BEGIN RECORDS FOR THE TASK

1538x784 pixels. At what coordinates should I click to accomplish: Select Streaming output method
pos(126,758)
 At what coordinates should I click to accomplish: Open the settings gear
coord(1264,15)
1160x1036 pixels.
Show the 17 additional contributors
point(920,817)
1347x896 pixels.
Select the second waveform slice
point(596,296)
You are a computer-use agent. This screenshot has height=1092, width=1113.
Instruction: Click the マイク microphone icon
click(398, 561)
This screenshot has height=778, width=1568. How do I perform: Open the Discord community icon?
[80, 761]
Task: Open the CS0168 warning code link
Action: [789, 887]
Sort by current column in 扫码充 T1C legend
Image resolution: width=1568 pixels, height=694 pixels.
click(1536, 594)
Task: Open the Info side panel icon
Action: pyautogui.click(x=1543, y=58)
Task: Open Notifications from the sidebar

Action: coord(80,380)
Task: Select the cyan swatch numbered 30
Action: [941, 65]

END RECORDS FOR THE TASK

● PROMPT: The data above should be returned exactly as written.

● THE COMPLETED TASK:
1538x784 pixels. At what coordinates should I click to accomplish: Select Streaming output method
pos(126,758)
 At what coordinates should I click to accomplish: Open the settings gear
coord(1264,15)
1160x1036 pixels.
Show the 17 additional contributors
point(920,817)
1347x896 pixels.
Select the second waveform slice
point(596,296)
You are a computer-use agent. This screenshot has height=1092, width=1113.
Instruction: Click the マイク microphone icon
click(398, 561)
This screenshot has height=778, width=1568. How do I perform: Open the Discord community icon?
[80, 761]
Task: Open the CS0168 warning code link
Action: [789, 887]
Sort by current column in 扫码充 T1C legend
Image resolution: width=1568 pixels, height=694 pixels.
click(1536, 594)
Task: Open the Info side panel icon
Action: pyautogui.click(x=1543, y=58)
Task: Open Notifications from the sidebar

Action: coord(80,380)
Task: Select the cyan swatch numbered 30
Action: [941, 65]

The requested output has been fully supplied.